◆ Selected passage ◆
- Origin: London, England
- Genres: Alternative rock; indie rock;
- Years active: 1993–present
- Labels: Nettwerk Music Group; Polystar; Pioneer LDC; Boa Recordings;
- Members: Alex Caird; Jasmine Rodgers; Lee Sullivan;
- Past members: Ben Henderson; Ed Herten; Steve Rodgers; Paul Turrell;
- Website: boaukofficial.com

= Bôa =

English rock band

Bôa (stylized in all lowercase as bôa) is an English alternative rock band formed in London in 1993 by drummer Ed Herten, keyboardist Paul Turrell, and guitarist/vocalist Steve Rodgers. The band progressed from playing funk to rock over the years, as bassist Alex Caird and multi-instrumentalist Ben Henderson joined, and Jasmine Rodgers joined as vocalist.

Bôa produced two major albums in the 2000s, Twilight (2001) and Get There (2005). Their 1998 single "Duvet" has been certified Platinum by the RIAA.

◆ Your goal ◆
Please reproduce the whole Bôa band profile above word for word, from the origin line through the final sentence.

◆ Stored data ◆
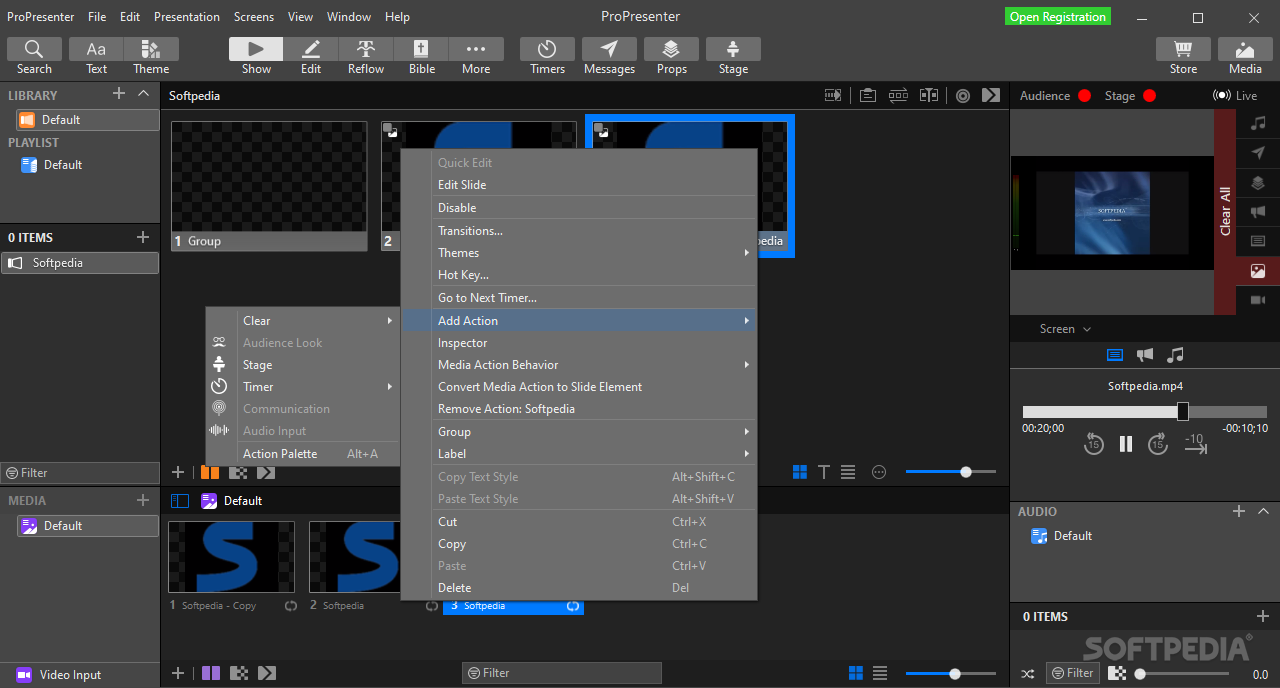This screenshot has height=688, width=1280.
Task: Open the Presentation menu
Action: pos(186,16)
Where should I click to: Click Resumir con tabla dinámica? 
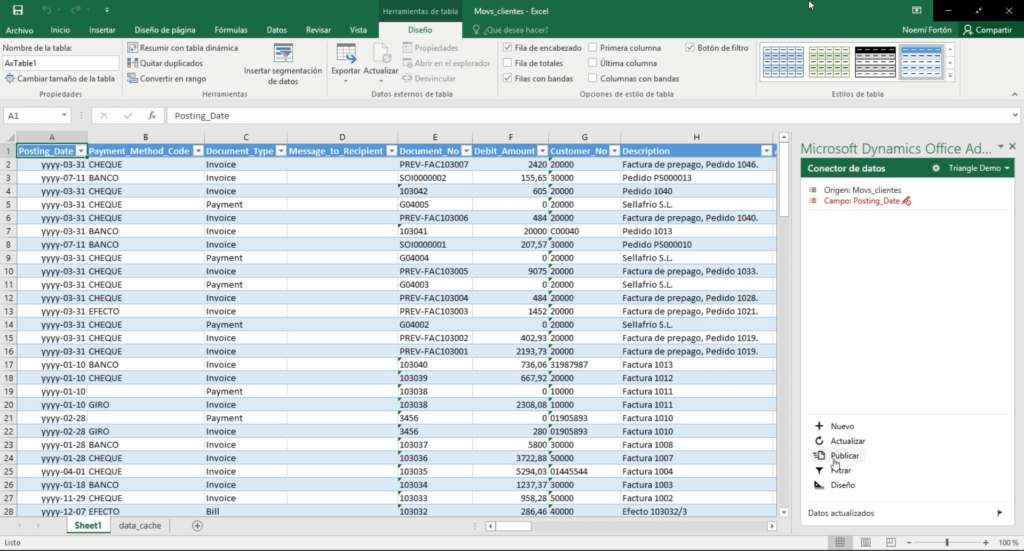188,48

◆ Task solution ◆
- Origin: London, England
- Genres: Alternative rock; indie rock;
- Years active: 1993–present
- Labels: Nettwerk Music Group; Polystar; Pioneer LDC; Boa Recordings;
- Members: Alex Caird; Jasmine Rodgers; Lee Sullivan;
- Past members: Ben Henderson; Ed Herten; Steve Rodgers; Paul Turrell;
- Website: boaukofficial.com

= Bôa =

English rock band

Bôa (stylized in all lowercase as bôa) is an English alternative rock band formed in London in 1993 by drummer Ed Herten, keyboardist Paul Turrell, and guitarist/vocalist Steve Rodgers. The band progressed from playing funk to rock over the years, as bassist Alex Caird and multi-instrumentalist Ben Henderson joined, and Jasmine Rodgers joined as vocalist.

Bôa produced two major albums in the 2000s, Twilight (2001) and Get There (2005). Their 1998 single "Duvet" has been certified Platinum by the RIAA.